__What you should do__
An exact transcription of the lines below, from the first through the one containing "This screenshot has height=453, width=650.", is the only output wanted.

__Data shown__
━━━━━━━━━━
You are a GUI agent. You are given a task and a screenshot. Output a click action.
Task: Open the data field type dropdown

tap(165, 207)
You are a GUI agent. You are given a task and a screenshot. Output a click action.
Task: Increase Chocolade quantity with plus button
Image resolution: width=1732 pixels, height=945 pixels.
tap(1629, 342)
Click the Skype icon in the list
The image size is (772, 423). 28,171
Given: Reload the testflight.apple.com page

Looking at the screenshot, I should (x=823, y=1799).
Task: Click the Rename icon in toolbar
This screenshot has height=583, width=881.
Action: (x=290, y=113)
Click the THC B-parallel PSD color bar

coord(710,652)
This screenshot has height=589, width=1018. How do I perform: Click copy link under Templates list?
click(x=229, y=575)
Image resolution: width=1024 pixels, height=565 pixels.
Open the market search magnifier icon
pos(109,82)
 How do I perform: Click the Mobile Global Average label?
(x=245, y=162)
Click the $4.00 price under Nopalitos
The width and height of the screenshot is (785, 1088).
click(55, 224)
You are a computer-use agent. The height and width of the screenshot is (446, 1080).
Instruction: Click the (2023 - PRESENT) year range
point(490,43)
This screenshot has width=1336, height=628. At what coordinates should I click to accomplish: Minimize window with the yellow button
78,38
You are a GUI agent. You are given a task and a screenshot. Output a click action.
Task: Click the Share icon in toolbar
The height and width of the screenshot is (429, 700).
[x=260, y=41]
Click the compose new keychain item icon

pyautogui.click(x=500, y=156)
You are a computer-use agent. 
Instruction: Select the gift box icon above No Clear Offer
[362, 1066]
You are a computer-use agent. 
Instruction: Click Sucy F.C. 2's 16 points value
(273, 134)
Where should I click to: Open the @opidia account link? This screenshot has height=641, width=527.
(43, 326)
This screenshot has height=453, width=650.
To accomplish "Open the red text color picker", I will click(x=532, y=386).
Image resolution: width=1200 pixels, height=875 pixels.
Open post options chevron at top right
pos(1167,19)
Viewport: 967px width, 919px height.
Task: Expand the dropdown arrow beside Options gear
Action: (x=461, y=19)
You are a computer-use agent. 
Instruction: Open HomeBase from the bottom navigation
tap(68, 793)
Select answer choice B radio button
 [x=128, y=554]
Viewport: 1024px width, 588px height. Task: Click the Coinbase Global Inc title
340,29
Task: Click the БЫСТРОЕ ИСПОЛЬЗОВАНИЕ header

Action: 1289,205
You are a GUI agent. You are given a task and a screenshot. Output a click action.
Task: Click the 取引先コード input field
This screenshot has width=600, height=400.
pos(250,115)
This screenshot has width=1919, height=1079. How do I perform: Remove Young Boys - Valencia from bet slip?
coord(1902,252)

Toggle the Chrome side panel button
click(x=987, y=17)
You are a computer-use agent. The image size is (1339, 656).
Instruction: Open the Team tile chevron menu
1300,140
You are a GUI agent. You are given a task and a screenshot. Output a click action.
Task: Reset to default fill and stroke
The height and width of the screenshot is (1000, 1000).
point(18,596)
━━━━━━━━━━
__Written solution__
You are a GUI agent. You are given a task and a screenshot. Output a click action.
Task: Open the data field type dropdown

tap(165, 207)
You are a GUI agent. You are given a task and a screenshot. Output a click action.
Task: Increase Chocolade quantity with plus button
Image resolution: width=1732 pixels, height=945 pixels.
tap(1629, 342)
Click the Skype icon in the list
The image size is (772, 423). 28,171
Given: Reload the testflight.apple.com page

Looking at the screenshot, I should (x=823, y=1799).
Task: Click the Rename icon in toolbar
This screenshot has height=583, width=881.
Action: (x=290, y=113)
Click the THC B-parallel PSD color bar

coord(710,652)
This screenshot has height=589, width=1018. How do I perform: Click copy link under Templates list?
click(x=229, y=575)
Image resolution: width=1024 pixels, height=565 pixels.
Open the market search magnifier icon
pos(109,82)
 How do I perform: Click the Mobile Global Average label?
(x=245, y=162)
Click the $4.00 price under Nopalitos
The width and height of the screenshot is (785, 1088).
click(55, 224)
You are a computer-use agent. The height and width of the screenshot is (446, 1080).
Instruction: Click the (2023 - PRESENT) year range
point(490,43)
This screenshot has width=1336, height=628. At what coordinates should I click to accomplish: Minimize window with the yellow button
78,38
You are a GUI agent. You are given a task and a screenshot. Output a click action.
Task: Click the Share icon in toolbar
The height and width of the screenshot is (429, 700).
[x=260, y=41]
Click the compose new keychain item icon

pyautogui.click(x=500, y=156)
You are a computer-use agent. 
Instruction: Select the gift box icon above No Clear Offer
[362, 1066]
You are a computer-use agent. 
Instruction: Click Sucy F.C. 2's 16 points value
(273, 134)
Where should I click to: Open the @opidia account link? This screenshot has height=641, width=527.
(43, 326)
This screenshot has height=453, width=650.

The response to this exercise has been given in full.